Pleasant touch, itch, pain, instinctive behavior, emotion contagion, empathy, and prosocial behavior. 

Dr. Chen has made a series of seminal contributions to our understanding of molecular and neural mechanisms involved in somatosensory transmission, including sensations such as itch and pleasant touch, from the skin to the brain. A leading pioneer in itch research, Dr. Chen went on to successfully identify the specific neuropeptide and spinal circuit responsible for pleasant touch. In recent years, he led the development of new behavioral assays to study instinctive social behaviors, notably contagious itching and social grooming. His research has radically transformed our view of how somatosensory modalities are encoded by neuropeptide signaling.

1.  Discovery of itch-specific neuropeptides and spinal microcircuits.

Dr. Chen's flagship contribution is the groundbreaking discovery of itch-specific neuropeptides and spinal microcircuits. Itch is one of the most frequently encountered sensations in everyday life. For a long time it had been misinterpreted and overlooked by researchers, despite its negative impact on millions suffering from chronic itch worldwide and thus urgent need for effective medicine. In 2017, his discovery of the first itch-specific receptor, the Gastrin-Releasing Peptide Receptor (GRPR), and spinal circuit ignited tremendous enthusiasm across relevant fields and ushered forth a new era of itch research. Since then, his team has continued to illuminate the central mechanisms of different forms of itch, including histamine-dependent itch, opioid-related itch, mechanical itch, and contagious itch.
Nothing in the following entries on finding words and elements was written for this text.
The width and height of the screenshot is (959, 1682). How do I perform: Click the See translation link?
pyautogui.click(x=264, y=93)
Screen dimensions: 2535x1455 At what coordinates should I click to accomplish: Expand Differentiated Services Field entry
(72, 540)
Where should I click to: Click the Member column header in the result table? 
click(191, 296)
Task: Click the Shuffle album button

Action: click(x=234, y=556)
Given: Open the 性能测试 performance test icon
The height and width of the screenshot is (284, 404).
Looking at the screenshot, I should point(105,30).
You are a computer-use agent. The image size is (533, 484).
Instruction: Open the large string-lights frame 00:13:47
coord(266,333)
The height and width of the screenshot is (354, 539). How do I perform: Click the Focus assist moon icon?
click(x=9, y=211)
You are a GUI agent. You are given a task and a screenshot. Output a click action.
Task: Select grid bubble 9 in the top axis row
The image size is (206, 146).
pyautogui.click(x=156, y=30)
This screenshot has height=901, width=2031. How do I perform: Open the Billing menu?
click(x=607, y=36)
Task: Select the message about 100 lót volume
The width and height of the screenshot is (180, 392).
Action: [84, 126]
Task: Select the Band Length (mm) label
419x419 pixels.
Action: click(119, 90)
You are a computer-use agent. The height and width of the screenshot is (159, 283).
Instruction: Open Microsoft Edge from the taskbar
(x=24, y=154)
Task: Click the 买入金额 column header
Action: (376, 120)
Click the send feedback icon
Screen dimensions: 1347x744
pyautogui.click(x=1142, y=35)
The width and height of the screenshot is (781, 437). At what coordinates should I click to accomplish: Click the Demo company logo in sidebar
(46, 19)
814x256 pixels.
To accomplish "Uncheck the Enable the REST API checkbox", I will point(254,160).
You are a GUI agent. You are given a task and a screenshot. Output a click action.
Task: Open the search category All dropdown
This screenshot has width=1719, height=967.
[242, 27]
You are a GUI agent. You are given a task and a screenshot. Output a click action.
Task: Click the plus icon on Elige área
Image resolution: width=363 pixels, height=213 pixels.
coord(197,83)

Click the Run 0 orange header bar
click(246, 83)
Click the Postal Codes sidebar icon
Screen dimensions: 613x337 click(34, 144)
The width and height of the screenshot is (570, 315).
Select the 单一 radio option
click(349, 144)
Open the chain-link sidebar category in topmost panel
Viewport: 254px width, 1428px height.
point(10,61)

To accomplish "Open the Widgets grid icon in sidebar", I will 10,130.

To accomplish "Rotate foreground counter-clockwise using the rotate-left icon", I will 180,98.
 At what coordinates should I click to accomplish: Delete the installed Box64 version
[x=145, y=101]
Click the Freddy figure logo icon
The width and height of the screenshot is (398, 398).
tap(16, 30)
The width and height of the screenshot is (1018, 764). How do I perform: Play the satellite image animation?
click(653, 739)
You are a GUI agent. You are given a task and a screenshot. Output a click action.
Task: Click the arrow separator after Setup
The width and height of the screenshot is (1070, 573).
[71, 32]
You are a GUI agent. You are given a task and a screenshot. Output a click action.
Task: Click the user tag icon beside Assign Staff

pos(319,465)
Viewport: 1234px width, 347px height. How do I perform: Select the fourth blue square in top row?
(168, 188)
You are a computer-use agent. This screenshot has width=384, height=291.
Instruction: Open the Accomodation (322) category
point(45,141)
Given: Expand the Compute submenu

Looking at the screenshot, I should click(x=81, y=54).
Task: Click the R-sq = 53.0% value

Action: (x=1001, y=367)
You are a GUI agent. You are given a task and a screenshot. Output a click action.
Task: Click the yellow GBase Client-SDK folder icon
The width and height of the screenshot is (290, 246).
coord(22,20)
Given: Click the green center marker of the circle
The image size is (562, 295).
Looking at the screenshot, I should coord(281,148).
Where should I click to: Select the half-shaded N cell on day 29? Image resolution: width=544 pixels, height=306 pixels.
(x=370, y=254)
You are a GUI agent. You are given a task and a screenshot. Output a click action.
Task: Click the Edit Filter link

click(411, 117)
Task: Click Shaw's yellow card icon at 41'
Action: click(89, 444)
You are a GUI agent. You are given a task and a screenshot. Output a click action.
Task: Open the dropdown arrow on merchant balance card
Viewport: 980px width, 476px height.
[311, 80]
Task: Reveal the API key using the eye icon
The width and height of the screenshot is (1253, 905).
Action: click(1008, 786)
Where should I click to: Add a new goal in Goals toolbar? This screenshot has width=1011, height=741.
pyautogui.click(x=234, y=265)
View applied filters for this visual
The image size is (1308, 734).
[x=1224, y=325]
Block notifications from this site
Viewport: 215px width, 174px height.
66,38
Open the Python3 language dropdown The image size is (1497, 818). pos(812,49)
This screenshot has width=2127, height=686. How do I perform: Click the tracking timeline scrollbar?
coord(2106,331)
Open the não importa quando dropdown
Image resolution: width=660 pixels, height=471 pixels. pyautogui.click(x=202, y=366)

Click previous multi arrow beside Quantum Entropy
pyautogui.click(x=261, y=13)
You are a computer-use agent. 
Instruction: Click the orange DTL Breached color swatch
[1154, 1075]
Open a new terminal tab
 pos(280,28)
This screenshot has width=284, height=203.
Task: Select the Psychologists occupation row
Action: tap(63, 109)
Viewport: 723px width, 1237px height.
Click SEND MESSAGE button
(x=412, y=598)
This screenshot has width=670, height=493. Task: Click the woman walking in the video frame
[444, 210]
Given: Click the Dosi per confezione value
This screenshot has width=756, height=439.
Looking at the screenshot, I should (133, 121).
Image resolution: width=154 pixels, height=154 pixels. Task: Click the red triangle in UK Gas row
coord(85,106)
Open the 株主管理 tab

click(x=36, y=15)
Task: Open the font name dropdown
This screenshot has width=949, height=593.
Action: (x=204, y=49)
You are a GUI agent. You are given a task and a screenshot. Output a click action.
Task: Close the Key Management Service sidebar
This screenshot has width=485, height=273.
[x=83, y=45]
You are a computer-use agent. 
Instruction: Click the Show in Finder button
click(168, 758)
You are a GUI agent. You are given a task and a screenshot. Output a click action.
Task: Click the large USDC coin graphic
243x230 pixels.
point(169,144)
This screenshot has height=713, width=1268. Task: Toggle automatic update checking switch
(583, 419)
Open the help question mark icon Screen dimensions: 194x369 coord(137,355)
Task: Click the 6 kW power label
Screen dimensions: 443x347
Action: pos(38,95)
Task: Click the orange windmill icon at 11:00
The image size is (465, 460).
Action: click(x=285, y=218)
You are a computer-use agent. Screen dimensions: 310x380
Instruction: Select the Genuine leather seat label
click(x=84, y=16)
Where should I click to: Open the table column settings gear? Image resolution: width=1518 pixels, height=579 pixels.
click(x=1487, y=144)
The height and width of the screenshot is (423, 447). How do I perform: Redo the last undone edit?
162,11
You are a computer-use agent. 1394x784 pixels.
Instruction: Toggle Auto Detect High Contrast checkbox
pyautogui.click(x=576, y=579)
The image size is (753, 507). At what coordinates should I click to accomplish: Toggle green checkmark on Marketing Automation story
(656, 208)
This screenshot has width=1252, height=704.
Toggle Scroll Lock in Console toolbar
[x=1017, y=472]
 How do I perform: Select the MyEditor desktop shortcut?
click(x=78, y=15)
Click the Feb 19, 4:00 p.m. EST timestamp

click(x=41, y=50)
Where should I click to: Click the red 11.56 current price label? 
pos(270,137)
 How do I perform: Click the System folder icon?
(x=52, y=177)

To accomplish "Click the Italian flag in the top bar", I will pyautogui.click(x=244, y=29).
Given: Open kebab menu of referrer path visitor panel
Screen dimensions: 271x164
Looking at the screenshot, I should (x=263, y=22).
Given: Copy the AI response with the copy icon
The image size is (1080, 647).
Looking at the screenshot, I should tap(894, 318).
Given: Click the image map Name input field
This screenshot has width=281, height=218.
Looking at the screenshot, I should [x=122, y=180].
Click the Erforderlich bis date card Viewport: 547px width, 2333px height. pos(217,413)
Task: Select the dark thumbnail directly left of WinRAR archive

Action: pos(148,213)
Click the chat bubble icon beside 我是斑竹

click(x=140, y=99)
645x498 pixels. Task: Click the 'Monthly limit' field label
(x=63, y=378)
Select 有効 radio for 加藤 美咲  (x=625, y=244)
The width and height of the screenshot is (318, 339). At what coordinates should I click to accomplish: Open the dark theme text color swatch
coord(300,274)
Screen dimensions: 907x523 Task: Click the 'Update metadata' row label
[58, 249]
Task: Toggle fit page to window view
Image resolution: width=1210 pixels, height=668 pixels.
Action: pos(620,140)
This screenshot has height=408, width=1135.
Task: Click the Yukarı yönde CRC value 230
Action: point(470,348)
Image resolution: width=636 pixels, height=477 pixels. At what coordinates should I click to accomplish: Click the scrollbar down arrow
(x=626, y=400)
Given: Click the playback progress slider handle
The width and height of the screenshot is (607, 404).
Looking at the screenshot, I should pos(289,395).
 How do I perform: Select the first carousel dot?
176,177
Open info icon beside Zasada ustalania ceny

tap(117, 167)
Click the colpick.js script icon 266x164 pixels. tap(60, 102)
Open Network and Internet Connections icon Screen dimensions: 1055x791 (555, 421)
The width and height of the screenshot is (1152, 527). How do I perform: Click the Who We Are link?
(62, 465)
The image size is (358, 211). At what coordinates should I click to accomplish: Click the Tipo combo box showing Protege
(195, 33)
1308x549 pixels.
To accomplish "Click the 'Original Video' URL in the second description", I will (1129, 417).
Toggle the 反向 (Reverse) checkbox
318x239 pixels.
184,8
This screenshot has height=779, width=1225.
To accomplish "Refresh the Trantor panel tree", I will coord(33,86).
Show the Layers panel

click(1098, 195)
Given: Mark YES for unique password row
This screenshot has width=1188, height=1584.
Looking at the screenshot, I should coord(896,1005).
2.  Discovery of pleasant touch-specific neuropeptide and spinal microcircuit

Our sense of touch is composed of discriminative (e.g., shape, pressure, and texture) and affective touch. Pleasant touch (e.g., hugging, licking, or massaging) subserves a plethora of functions, including soothing, pain-alleviation, sleep-promotion, social bonding, and attachment. Conversely, its deprivation has been shown to result in mental illness associated with psychiatric and neurodevelopmental conditions, such as autism spectrum disorders (ASD). Unfortunately, research regarding the molecular and neural mechanisms of pleasant touch had historically been stigmatized due to the lack of a clear, unbiased method to quantify the enjoyment mice receive from gentle touch.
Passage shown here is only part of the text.